Dr Dick Freer, Chairman and COO, said that “This is an unique opportunity for CBI to acquire what is acknowledged by clients and competitors alike to be one of the premier drug discovery service companies in the world. The staff and facilities are outstanding and the ability to provide input to our clients at the very beginning of the drug discovery process allows CBI a competitive advantage as the lead candidates are identified and moved through the pipeline to the clinic.”

Commenting on the transaction, John P. McAlister, Ph.D., president and chief executive officer of


Tripos, stated: “We are very pleased to enter into this transaction with CBI, whom we view as exceptionally well suited to continue our discovery research business.
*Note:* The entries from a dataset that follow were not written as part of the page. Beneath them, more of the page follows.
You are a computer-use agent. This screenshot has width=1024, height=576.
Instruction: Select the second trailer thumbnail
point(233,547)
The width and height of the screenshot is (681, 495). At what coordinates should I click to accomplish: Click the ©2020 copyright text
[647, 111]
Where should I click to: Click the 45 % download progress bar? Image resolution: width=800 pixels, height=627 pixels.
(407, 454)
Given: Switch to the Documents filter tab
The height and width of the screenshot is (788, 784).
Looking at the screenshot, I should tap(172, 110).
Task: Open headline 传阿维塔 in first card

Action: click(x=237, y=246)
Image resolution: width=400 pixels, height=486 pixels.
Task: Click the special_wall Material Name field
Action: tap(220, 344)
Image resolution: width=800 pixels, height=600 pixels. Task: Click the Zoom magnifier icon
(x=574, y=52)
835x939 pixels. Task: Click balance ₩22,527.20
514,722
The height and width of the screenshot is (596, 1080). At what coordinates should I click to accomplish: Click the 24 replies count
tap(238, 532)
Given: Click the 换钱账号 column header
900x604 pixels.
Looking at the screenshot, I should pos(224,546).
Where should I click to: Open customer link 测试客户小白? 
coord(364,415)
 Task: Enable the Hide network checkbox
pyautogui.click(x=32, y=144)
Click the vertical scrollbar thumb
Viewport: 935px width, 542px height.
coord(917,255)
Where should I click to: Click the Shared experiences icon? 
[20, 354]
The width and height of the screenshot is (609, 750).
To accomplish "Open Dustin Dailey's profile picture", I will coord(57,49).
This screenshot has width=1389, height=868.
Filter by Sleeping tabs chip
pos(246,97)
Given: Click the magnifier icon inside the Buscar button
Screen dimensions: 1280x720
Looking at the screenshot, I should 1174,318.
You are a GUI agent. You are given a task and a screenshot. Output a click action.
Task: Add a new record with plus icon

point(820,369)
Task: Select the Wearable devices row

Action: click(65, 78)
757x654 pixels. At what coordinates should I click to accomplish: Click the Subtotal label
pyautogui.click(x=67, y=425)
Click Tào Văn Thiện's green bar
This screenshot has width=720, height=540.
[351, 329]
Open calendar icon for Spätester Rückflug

We believe that our customers and employees will be well served by this affiliation. This is also an important step in our previously announced plans to sell Tripos’ operating businesses and proceed with the liquidation of our company, which we hope to conclude later this year.”

About CBI

CBI specializes in life sciences R&D outsourcing and offers cutting-edge expertise and a complete array of the most current synthetic and analytical technologies in the areas of bio-defense, laboratory support and contract research. CBI is well positioned to compete in the global market for drug discovery outsourcing with an experienced management team and over 50 highly trained scientific staff located in a world-class laboratory in Richmond, Virginia. For more information visit www.cbi-biotech.com.

About Tripos Inc

In March, 2007, Tripos sold its discovery informatics business and its stockholders approved a plan of dissolution and liquidation for Tripos of which the sale of the discovery research business is an integral part. Further information is available in Tripos’ SEC filings available at www.sec.gov.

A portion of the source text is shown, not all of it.